Like [Harris, Dawkins, and Hitchens], Maher harbors so much contempt for religion that he would rather score easy points than explore the messy reality of humanity's complicated--often sordid, but sometimes noble--religious impulses and experiences. That's why Maher takes on simpletons and extremists instead of seeking out theologians and other thoughtful believers to explain and defend their beliefs. That's also why moderate believers simply don't exist in Maher's America, which aside from the 16 percent of the country* that explicitly rejects institutional religion, seems to be populated only by fundamentalists awaiting (and perhaps even itching to hasten) the apocalypse. How else to explain the absurdly paranoid peroration with which he concludes the film? Over ominous music and images of mushroom clouds, Maher informs us that religious belief is a "neurological disorder" that must be eradicated for the sake of human survival. "Grow up or die," he warns, as if those were our only options.Only contempt explains it?
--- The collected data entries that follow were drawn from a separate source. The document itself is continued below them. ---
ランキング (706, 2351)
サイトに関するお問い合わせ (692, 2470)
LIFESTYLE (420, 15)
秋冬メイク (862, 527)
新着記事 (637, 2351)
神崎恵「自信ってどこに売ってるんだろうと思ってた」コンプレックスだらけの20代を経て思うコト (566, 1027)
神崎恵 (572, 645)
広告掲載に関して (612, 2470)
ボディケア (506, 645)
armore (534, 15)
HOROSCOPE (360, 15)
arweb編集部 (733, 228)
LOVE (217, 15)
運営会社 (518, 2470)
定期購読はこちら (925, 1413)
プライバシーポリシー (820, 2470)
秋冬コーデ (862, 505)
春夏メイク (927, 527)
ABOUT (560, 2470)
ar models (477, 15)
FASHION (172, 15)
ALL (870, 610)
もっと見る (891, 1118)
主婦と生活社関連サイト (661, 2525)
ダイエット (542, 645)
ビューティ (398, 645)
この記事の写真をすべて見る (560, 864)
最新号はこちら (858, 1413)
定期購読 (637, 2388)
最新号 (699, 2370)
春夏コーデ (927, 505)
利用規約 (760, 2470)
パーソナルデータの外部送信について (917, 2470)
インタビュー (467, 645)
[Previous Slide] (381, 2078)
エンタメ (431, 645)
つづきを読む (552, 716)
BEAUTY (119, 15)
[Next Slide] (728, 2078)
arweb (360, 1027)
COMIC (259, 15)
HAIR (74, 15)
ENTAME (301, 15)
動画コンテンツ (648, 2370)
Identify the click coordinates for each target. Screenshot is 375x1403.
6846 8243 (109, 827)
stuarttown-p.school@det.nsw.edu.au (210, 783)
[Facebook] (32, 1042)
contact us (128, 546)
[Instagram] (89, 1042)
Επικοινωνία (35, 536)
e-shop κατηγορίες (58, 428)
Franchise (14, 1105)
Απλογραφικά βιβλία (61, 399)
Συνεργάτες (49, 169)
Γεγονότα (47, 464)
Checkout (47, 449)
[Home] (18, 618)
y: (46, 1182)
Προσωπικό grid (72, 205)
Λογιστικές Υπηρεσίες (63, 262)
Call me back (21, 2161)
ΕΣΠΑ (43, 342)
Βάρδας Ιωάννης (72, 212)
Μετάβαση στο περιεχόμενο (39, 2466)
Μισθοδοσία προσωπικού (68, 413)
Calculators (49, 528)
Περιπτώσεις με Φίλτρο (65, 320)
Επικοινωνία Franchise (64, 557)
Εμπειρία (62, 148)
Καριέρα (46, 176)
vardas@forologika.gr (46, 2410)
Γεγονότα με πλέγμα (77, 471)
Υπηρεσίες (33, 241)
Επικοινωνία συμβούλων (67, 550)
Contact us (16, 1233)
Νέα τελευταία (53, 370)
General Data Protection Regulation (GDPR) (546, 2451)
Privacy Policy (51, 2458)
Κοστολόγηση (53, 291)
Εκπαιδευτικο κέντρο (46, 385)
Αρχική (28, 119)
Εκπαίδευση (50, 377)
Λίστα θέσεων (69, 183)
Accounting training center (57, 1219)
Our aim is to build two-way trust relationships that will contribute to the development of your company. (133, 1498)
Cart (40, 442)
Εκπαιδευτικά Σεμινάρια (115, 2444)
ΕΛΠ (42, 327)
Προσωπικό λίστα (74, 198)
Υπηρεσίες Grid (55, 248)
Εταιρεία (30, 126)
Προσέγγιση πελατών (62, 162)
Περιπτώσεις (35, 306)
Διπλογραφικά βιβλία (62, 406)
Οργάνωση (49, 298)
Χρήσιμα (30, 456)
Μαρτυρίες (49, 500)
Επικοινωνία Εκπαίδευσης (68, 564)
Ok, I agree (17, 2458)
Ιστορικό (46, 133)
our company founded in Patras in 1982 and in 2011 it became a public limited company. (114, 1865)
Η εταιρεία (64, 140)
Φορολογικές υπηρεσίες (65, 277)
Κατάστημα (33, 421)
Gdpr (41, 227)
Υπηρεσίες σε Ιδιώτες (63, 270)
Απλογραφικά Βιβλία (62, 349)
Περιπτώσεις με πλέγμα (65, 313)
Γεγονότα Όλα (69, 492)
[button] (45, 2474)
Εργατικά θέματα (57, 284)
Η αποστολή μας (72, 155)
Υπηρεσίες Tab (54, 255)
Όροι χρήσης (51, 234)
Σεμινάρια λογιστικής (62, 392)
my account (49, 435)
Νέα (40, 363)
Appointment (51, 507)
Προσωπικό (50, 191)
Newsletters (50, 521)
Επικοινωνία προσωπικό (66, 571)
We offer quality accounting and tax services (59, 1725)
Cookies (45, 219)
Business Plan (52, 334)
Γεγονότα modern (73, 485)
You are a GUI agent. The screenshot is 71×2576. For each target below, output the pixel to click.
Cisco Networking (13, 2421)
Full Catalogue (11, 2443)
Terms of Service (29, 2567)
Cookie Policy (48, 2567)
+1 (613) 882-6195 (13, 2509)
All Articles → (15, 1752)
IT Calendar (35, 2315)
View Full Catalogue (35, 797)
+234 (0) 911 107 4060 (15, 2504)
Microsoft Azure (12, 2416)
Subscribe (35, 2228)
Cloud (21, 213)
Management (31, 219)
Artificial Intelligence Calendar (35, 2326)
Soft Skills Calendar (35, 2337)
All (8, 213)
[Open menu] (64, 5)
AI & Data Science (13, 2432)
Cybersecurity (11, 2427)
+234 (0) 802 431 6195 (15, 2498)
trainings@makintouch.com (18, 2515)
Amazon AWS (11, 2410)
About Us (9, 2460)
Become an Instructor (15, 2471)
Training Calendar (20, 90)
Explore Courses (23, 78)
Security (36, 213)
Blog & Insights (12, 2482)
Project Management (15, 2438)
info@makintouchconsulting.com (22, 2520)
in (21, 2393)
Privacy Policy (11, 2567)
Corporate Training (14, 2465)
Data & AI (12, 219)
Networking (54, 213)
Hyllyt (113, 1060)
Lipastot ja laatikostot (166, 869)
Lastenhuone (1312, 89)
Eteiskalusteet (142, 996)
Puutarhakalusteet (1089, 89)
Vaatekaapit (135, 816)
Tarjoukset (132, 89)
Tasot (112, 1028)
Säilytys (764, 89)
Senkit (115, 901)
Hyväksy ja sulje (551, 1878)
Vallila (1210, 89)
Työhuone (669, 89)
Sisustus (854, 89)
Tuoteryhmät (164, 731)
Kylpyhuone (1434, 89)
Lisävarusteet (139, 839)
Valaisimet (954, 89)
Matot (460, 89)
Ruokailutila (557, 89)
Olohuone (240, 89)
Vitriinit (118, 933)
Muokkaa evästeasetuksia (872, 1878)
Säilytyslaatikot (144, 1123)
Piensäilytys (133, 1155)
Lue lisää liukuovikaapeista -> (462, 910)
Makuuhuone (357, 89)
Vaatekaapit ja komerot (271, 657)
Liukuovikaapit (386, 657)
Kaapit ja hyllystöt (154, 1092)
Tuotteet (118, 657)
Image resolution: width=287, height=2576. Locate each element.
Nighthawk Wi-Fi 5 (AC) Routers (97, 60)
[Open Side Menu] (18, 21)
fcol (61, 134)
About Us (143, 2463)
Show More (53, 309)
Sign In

In any case, why can't a comedian or a polemicist deal in contempt?
It's not the only approach, but it's an approach. (And I don't think "contempt" is at all the right word for Dawkins, whose "God Delusion" I've read. It fits Hitchens -- and I've read "God Is Not Great." I haven't read the Harris book, but I don't think it's contemptuous.)
Instead of hurling insults and indiscriminate denunciations at religion-in-general, Maher and his fellow atheists could do far more good by encouraging the growth and flourishing of open-minded belief--the kind of belief that lives in productive tension with modern science and cultural pluralism.Comedians as do-gooders? What good will that do?